Material supplied
------

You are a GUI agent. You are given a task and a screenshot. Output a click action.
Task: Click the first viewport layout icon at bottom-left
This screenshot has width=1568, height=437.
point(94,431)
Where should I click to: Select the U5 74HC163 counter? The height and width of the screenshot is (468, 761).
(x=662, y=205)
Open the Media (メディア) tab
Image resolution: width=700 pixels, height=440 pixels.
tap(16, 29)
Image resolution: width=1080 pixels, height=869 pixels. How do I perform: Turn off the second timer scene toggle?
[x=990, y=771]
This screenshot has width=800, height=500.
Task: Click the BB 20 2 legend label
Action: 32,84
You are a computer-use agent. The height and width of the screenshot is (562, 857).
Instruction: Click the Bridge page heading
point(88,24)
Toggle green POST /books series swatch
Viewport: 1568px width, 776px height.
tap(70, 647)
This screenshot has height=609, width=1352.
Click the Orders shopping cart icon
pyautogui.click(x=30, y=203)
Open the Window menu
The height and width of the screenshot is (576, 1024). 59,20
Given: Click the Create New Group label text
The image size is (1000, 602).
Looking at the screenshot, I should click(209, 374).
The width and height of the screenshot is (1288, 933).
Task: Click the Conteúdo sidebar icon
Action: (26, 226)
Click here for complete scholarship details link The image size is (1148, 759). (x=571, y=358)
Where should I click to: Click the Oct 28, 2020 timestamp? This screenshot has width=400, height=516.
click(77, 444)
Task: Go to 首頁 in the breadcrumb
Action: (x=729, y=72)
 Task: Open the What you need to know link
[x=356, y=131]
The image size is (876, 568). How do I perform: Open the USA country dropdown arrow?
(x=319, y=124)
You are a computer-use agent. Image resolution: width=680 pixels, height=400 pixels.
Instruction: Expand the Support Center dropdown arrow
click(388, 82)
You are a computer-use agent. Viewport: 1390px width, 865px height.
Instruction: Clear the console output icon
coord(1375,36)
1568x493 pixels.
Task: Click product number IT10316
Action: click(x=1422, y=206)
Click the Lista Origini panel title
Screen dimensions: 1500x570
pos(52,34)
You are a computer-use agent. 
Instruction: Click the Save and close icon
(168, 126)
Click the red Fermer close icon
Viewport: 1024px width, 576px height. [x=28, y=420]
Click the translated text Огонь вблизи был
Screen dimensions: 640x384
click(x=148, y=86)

------

What to work on
The answer is to be a bare number, showing how many lines of the records contain "computer".

Answer to this problem
4